__Activity 1__
Copy the perimenopause text word for word from "AMS The Perimenopause" to "days in length.".
__Activity 2__
List every stage that the perimenopause text places within the menopausal transition under the STRAW criteria, with its stage number.
__Activity 3__
Summarize the perimenopause text in two sentences.

__Page extract__
AMS The Perimenopause or Menopausal Transition443.01 KB
What is perimenopause?
As defined by the Stages of Reproductive Aging Workshop (STRAW) criteria the terms perimenopause or menopausal transition cover the transition from the reproductive age through to menopause, i.e. early perimenopause stage -2, late perimenopause stage -1, the last menstrual period stage 0 and early postmenopause stage +1 (see diagram below) (1, 2). The principal criteria for entry into the early perimenopause include onset of irregular or ‘variable length’ cycles with at least 7-day difference in cycle length between consecutive cycles OR a cycle length <25 days or >35 days. Late perimenopause starts once the cycles are >60 days in length.
Many perimenopausal women complain of a myriad of symptoms including irregular menstrual cycles, heavy or a scarcity of menstrual bleeding, headaches (3), breast swelling and tenderness (4), mood swings, anxiety and depressed mood (5), memory difficulties, crawling sensations under the skin, myalgia, arthralgia, disturbed sleep patterns, weight gain and central adiposity (6). In fact, on the whole, women going through the menopausal transition are more symptomatic than their postmenopausal counterparts (7). This is likely a reflection of the complex changes occurring in reproductive hormones and peptides within the hypothalamo-pituitary-ovarian axis. Erratic peaks in oestradiol and inconsistent luteal phase levels of progesterone are common and as a result, there is a wide variation in menstrual cyclicity and menstrual flow (8). Women can complain of symptoms of both excess oestrogen (headaches, breast tenderness, menstrual flooding) and symptoms of oestrogen deficiency (vaginal dryness, vasomotor symptoms). Ovulation is unpredictable and, therefore, contraception is still required for two years after the final menstrual period for women under 50 and one year for women over 50.
An assessment of a midlife women in a clinical practice is important in terms of giving her information on “what is going on” and “what to expect”.

__Dataset entries__
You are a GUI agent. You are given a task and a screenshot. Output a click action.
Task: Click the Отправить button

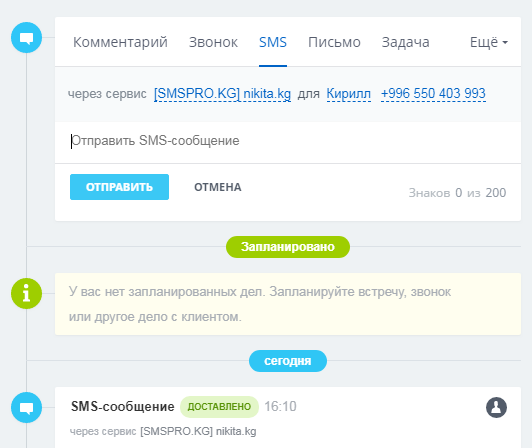pos(119,187)
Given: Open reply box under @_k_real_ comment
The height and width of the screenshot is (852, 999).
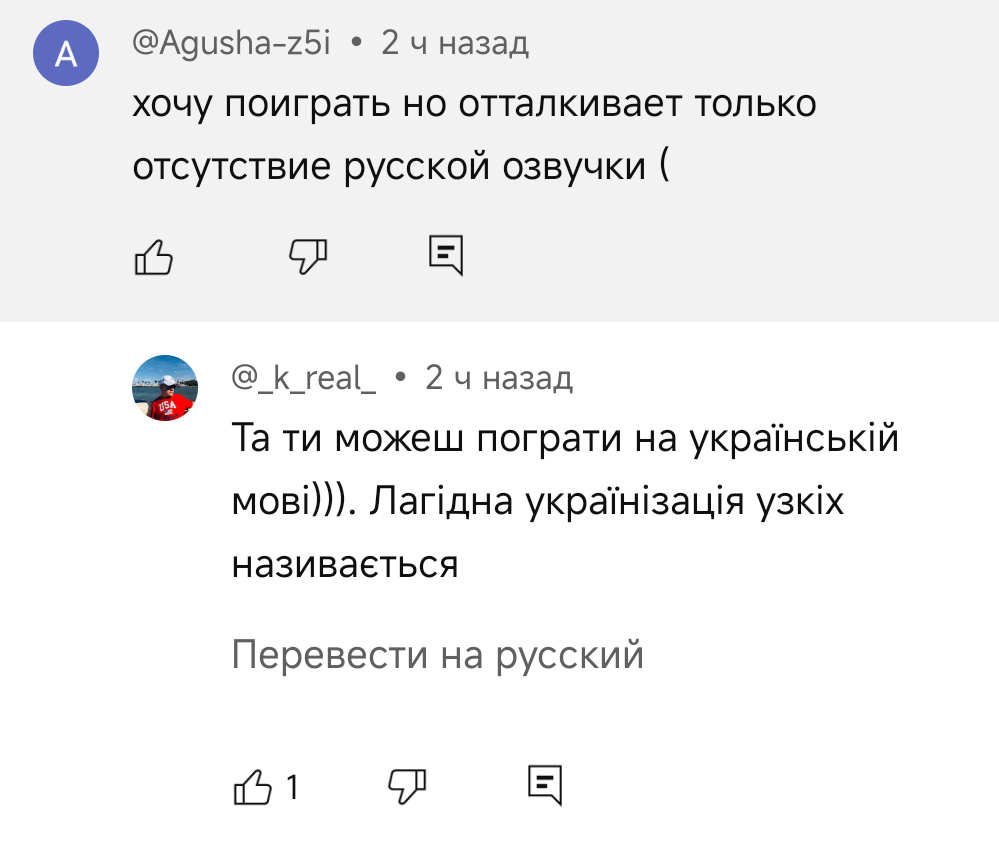Looking at the screenshot, I should pyautogui.click(x=545, y=786).
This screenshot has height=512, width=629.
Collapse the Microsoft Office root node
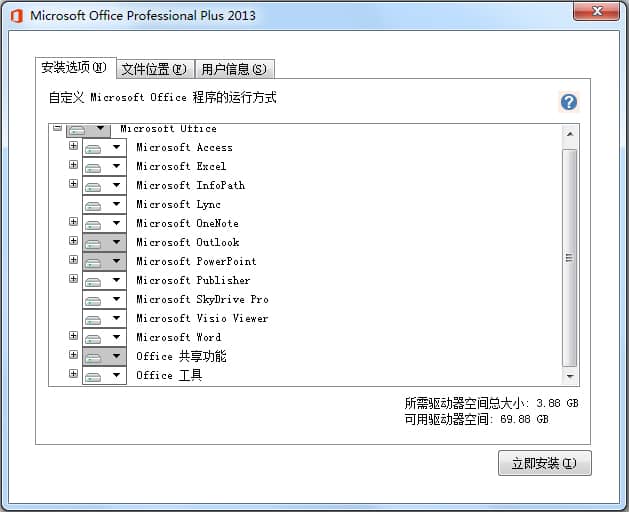point(57,129)
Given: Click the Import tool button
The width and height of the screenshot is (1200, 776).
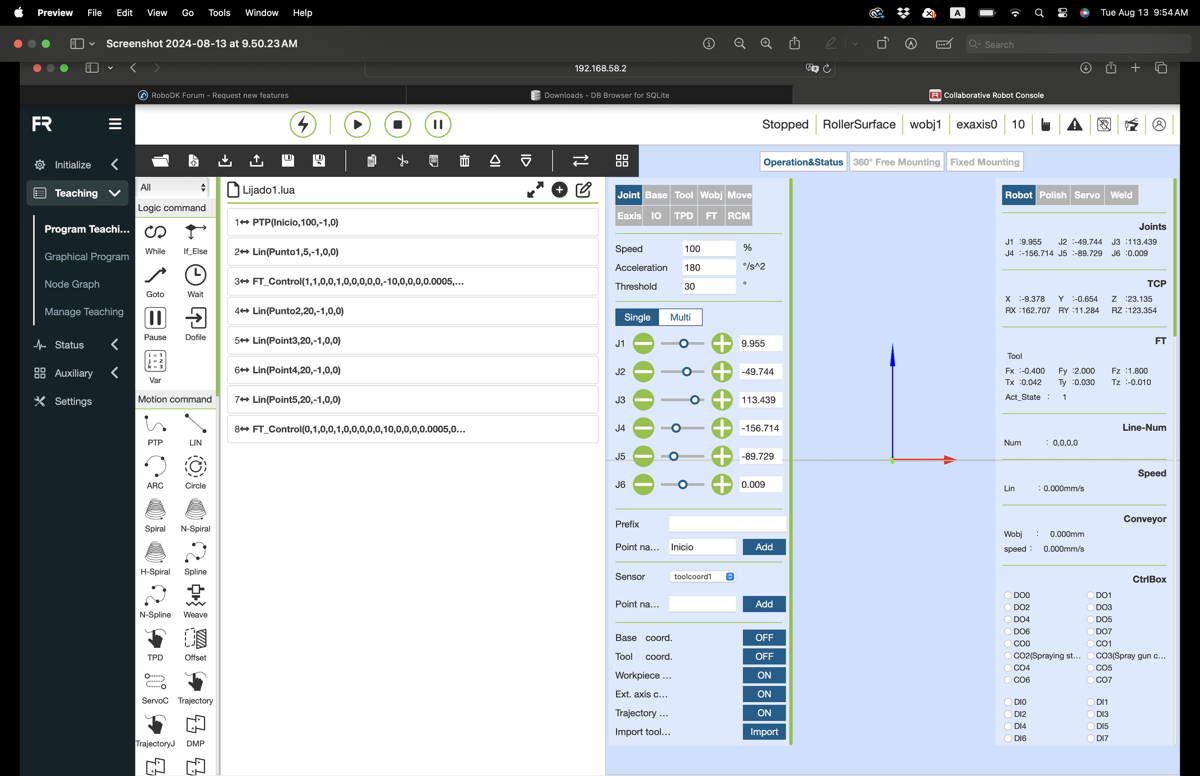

__Written answer 1__
AMS The Perimenopause or Menopausal Transition443.01 KB
What is perimenopause?
As defined by the Stages of Reproductive Aging Workshop (STRAW) criteria the terms perimenopause or menopausal transition cover the transition from the reproductive age through to menopause, i.e. early perimenopause stage -2, late perimenopause stage -1, the last menstrual period stage 0 and early postmenopause stage +1 (see diagram below) (1, 2). The principal criteria for entry into the early perimenopause include onset of irregular or ‘variable length’ cycles with at least 7-day difference in cycle length between consecutive cycles OR a cycle length <25 days or >35 days. Late perimenopause starts once the cycles are >60 days in length.

__Written answer 2__
- Early perimenopause: stage -2
- Late perimenopause: stage -1
- The last menstrual period: stage 0
- Early postmenopause: stage +1

__Written answer 3__
Under the STRAW criteria, perimenopause, or the menopausal transition, runs from the reproductive age through to menopause, and it begins with irregular or variable-length cycles. Perimenopausal women report many symptoms, likely because of complex hormonal changes, and because ovulation is unpredictable, contraception is still required for one to two years after the final menstrual period, depending on age.